- [RECORDS TO USE]
━━━
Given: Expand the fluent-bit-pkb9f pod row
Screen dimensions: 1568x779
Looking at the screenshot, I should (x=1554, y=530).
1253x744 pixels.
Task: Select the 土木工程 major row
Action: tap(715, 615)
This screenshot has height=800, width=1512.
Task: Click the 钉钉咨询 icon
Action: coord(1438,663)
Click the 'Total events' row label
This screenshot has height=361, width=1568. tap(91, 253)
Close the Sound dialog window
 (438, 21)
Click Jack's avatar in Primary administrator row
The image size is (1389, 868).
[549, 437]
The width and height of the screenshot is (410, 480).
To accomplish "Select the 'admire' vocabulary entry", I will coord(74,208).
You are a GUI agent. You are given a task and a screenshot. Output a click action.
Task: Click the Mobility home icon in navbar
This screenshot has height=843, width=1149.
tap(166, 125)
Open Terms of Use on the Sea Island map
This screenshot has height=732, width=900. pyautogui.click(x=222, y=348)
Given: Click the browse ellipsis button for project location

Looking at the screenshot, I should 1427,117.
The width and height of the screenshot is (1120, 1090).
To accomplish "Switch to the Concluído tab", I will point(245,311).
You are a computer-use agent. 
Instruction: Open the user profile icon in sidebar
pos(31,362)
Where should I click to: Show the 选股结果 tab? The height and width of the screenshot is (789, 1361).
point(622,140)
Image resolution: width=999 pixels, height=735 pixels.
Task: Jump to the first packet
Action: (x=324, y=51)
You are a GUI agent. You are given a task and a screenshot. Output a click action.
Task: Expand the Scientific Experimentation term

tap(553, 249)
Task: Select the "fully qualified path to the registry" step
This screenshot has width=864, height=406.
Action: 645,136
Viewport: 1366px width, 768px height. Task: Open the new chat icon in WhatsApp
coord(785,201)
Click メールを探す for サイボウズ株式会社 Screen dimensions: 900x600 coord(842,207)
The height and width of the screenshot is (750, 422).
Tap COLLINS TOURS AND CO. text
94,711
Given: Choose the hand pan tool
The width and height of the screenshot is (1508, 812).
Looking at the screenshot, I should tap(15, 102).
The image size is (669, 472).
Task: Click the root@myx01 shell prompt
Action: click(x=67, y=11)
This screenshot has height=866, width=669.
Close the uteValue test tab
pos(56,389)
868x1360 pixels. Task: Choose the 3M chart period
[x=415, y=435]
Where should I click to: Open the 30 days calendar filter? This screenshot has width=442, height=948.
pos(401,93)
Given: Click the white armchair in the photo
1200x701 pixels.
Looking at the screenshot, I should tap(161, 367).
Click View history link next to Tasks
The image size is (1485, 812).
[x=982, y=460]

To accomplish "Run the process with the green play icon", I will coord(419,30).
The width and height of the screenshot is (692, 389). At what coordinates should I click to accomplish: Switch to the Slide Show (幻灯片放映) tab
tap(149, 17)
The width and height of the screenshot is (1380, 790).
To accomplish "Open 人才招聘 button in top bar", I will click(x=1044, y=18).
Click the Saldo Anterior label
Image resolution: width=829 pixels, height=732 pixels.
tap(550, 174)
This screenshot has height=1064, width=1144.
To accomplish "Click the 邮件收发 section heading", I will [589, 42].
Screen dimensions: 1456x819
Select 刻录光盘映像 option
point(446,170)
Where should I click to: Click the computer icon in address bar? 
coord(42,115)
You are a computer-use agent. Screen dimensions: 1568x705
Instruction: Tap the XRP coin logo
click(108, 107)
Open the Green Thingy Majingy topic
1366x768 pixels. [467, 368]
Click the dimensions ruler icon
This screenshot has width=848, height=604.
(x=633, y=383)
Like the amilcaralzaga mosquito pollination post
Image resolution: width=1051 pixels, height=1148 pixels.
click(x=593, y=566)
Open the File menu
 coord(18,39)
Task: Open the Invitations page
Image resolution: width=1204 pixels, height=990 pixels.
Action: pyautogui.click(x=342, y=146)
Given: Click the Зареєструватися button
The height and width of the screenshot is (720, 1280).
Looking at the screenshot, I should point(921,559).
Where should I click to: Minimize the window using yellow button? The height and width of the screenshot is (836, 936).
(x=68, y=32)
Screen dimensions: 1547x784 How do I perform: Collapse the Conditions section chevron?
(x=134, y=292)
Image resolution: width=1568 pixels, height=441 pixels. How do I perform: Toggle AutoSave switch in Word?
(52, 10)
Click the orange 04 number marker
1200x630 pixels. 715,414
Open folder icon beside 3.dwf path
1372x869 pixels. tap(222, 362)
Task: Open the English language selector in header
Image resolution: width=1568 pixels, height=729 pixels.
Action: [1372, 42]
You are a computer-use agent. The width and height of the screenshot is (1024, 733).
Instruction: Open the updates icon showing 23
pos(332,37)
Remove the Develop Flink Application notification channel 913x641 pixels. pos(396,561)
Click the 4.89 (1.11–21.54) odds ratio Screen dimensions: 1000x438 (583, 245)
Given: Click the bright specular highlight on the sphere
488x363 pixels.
━━━
- [GOAL]
Please rewrite the data above as a JSON list of strings, with one string for each line and no entries for blank lines.

- [RESPONSE]
[
  "Given: Expand the fluent-bit-pkb9f pod row",
  "Screen dimensions: 1568x779",
  "Looking at the screenshot, I should (x=1554, y=530).",
  "1253x744 pixels.",
  "Task: Select the 土木工程 major row",
  "Action: tap(715, 615)",
  "This screenshot has height=800, width=1512.",
  "Task: Click the 钉钉咨询 icon",
  "Action: coord(1438,663)",
  "Click the 'Total events' row label",
  "This screenshot has height=361, width=1568. tap(91, 253)",
  "Close the Sound dialog window",
  " (438, 21)",
  "Click Jack's avatar in Primary administrator row",
  "The image size is (1389, 868).",
  "[549, 437]",
  "The width and height of the screenshot is (410, 480).",
  "To accomplish \"Select the 'admire' vocabulary entry\", I will coord(74,208).",
  "You are a GUI agent. You are given a task and a screenshot. Output a click action.",
  "Task: Click the Mobility home icon in navbar",
  "This screenshot has height=843, width=1149.",
  "tap(166, 125)",
  "Open Terms of Use on the Sea Island map",
  "This screenshot has height=732, width=900. pyautogui.click(x=222, y=348)",
  "Given: Click the browse ellipsis button for project location",
  "Looking at the screenshot, I should 1427,117.",
  "The width and height of the screenshot is (1120, 1090).",
  "To accomplish \"Switch to the Concluído tab\", I will point(245,311).",
  "You are a computer-use agent. ",
  "Instruction: Open the user profile icon in sidebar",
  "pos(31,362)",
  "Where should I click to: Show the 选股结果 tab? The height and width of the screenshot is (789, 1361).",
  "point(622,140)",
  "Image resolution: width=999 pixels, height=735 pixels.",
  "Task: Jump to the first packet",
  "Action: (x=324, y=51)",
  "You are a GUI agent. You are given a task and a screenshot. Output a click action.",
  "Task: Expand the Scientific Experimentation term",
  "tap(553, 249)",
  "Task: Select the \"fully qualified path to the registry\" step",
  "This screenshot has width=864, height=406.",
  "Action: 645,136",
  "Viewport: 1366px width, 768px height. Task: Open the new chat icon in WhatsApp",
  "coord(785,201)",
  "Click メールを探す for サイボウズ株式会社 Screen dimensions: 900x600 coord(842,207)",
  "The height and width of the screenshot is (750, 422).",
  "Tap COLLINS TOURS AND CO. text",
  "94,711",
  "Given: Choose the hand pan tool",
  "The width and height of the screenshot is (1508, 812).",
  "Looking at the screenshot, I should tap(15, 102).",
  "The image size is (669, 472).",
  "Task: Click the root@myx01 shell prompt",
  "Action: click(x=67, y=11)",
  "This screenshot has height=866, width=669.",
  "Close the uteValue test tab",
  "pos(56,389)",
  "868x1360 pixels. Task: Choose the 3M chart period",
  "[x=415, y=435]",
  "Where should I click to: Open the 30 days calendar filter? This screenshot has width=442, height=948.",
  "pos(401,93)",
  "Given: Click the white armchair in the photo",
  "1200x701 pixels.",
  "Looking at the screenshot, I should tap(161, 367).",
  "Click View history link next to Tasks",
  "The image size is (1485, 812).",
  "[x=982, y=460]",
  "To accomplish \"Run the process with the green play icon\", I will coord(419,30).",
  "The width and height of the screenshot is (692, 389). At what coordinates should I click to accomplish: Switch to the Slide Show (幻灯片放映) tab",
  "tap(149, 17)",
  "The width and height of the screenshot is (1380, 790).",
  "To accomplish \"Open 人才招聘 button in top bar\", I will click(x=1044, y=18).",
  "Click the Saldo Anterior label",
  "Image resolution: width=829 pixels, height=732 pixels.",
  "tap(550, 174)",
  "This screenshot has height=1064, width=1144.",
  "To accomplish \"Click the 邮件收发 section heading\", I will [589, 42].",
  "Screen dimensions: 1456x819",
  "Select 刻录光盘映像 option",
  "point(446,170)",
  "Where should I click to: Click the computer icon in address bar? ",
  "coord(42,115)",
  "You are a computer-use agent. Screen dimensions: 1568x705",
  "Instruction: Tap the XRP coin logo",
  "click(108, 107)",
  "Open the Green Thingy Majingy topic",
  "1366x768 pixels. [467, 368]",
  "Click the dimensions ruler icon",
  "This screenshot has width=848, height=604.",
  "(x=633, y=383)",
  "Like the amilcaralzaga mosquito pollination post",
  "Image resolution: width=1051 pixels, height=1148 pixels.",
  "click(x=593, y=566)",
  "Open the File menu",
  " coord(18,39)",
  "Task: Open the Invitations page",
  "Image resolution: width=1204 pixels, height=990 pixels.",
  "Action: pyautogui.click(x=342, y=146)",
  "Given: Click the Зареєструватися button",
  "The height and width of the screenshot is (720, 1280).",
  "Looking at the screenshot, I should point(921,559).",
  "Where should I click to: Minimize the window using yellow button? The height and width of the screenshot is (836, 936).",
  "(x=68, y=32)",
  "Screen dimensions: 1547x784 How do I perform: Collapse the Conditions section chevron?",
  "(x=134, y=292)",
  "Image resolution: width=1568 pixels, height=441 pixels. How do I perform: Toggle AutoSave switch in Word?",
  "(52, 10)",
  "Click the orange 04 number marker",
  "1200x630 pixels. 715,414",
  "Open folder icon beside 3.dwf path",
  "1372x869 pixels. tap(222, 362)",
  "Task: Open the English language selector in header",
  "Image resolution: width=1568 pixels, height=729 pixels.",
  "Action: [1372, 42]",
  "You are a computer-use agent. The width and height of the screenshot is (1024, 733).",
  "Instruction: Open the updates icon showing 23",
  "pos(332,37)",
  "Remove the Develop Flink Application notification channel 913x641 pixels. pos(396,561)",
  "Click the 4.89 (1.11–21.54) odds ratio Screen dimensions: 1000x438 (583, 245)",
  "Given: Click the bright specular highlight on the sphere",
  "488x363 pixels."
]